● WHAT THE TASK REQUIRES: Write out, word for word, the part of the material that opens with the line containing "At what coordinates should I click to accomplish: Open" and closes with the line containing "coord(111,505)", including both of those lines. Leave the pictures out.

-- start EXERCISE INPUT --

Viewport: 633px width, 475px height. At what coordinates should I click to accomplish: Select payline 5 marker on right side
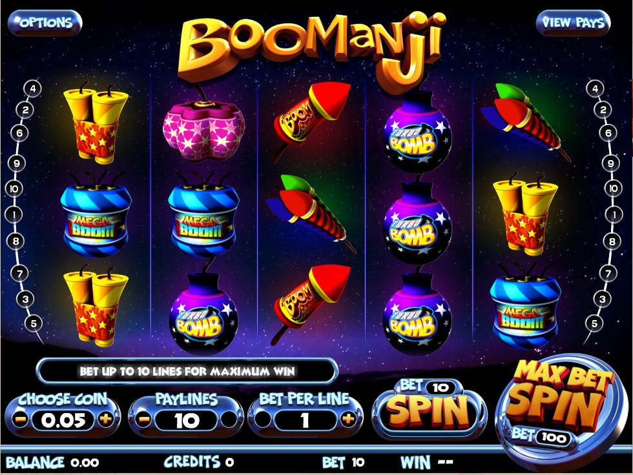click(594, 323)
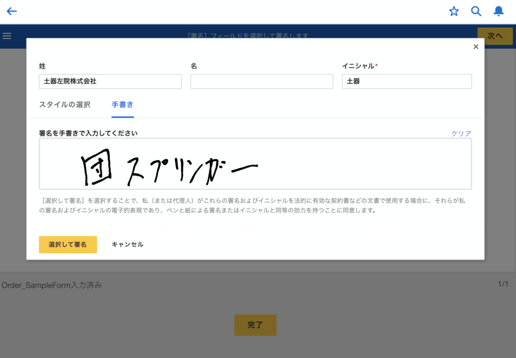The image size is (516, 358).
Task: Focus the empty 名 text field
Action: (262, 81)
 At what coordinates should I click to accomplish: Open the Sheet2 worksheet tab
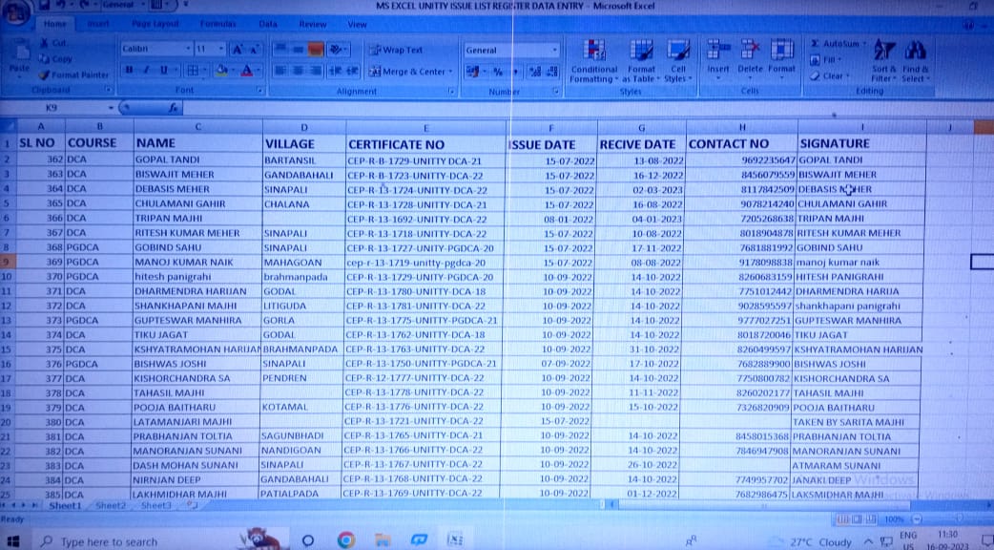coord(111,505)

-- end EXERCISE INPUT --
-- start EXERCISE INPUT --

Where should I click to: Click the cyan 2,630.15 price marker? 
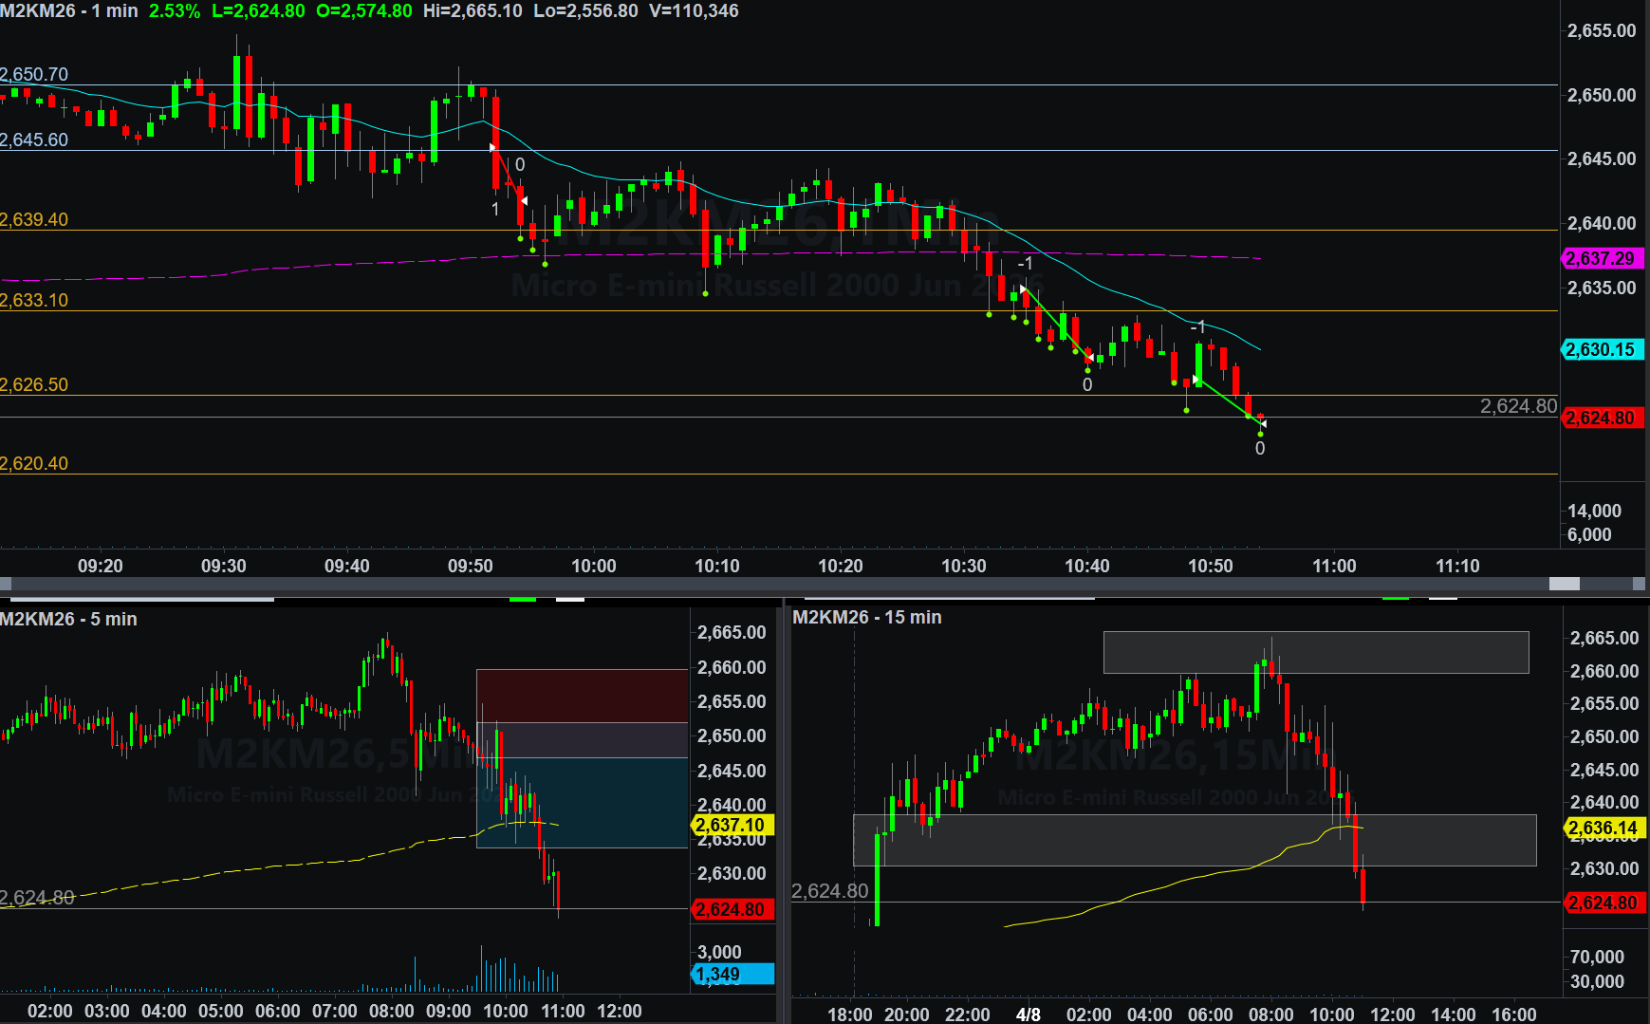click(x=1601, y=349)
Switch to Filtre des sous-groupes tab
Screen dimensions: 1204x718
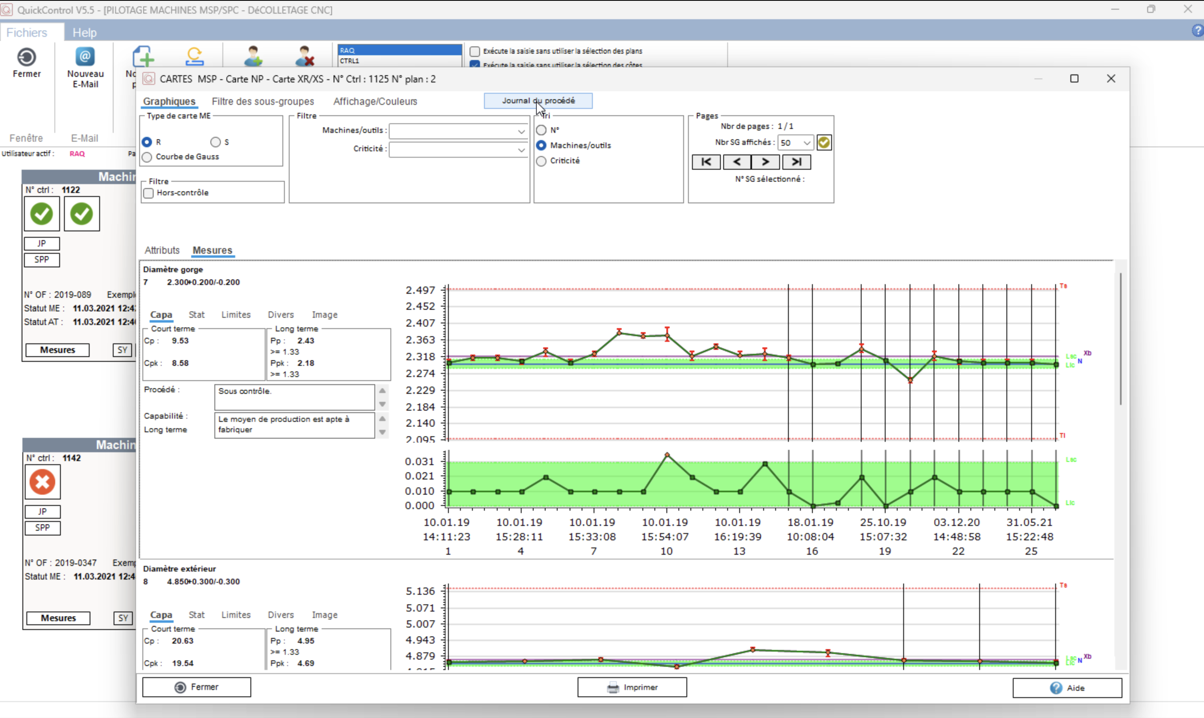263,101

-- end EXERCISE INPUT --
-- start EXERCISE INPUT --

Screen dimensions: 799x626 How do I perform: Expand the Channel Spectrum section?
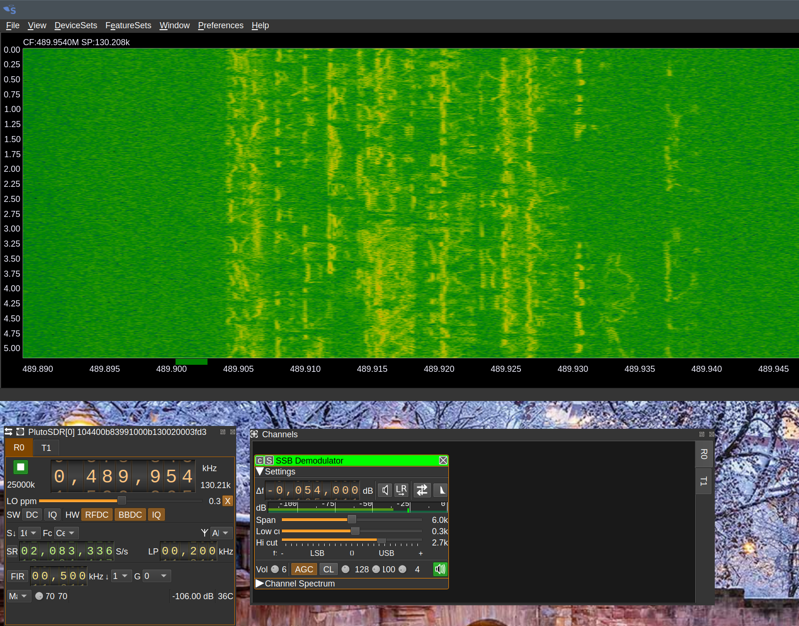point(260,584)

-- end EXERCISE INPUT --

● ANSWER TO THIS TASK:
 At what coordinates should I click to accomplish: Open the Sheet2 worksheet tab
coord(111,505)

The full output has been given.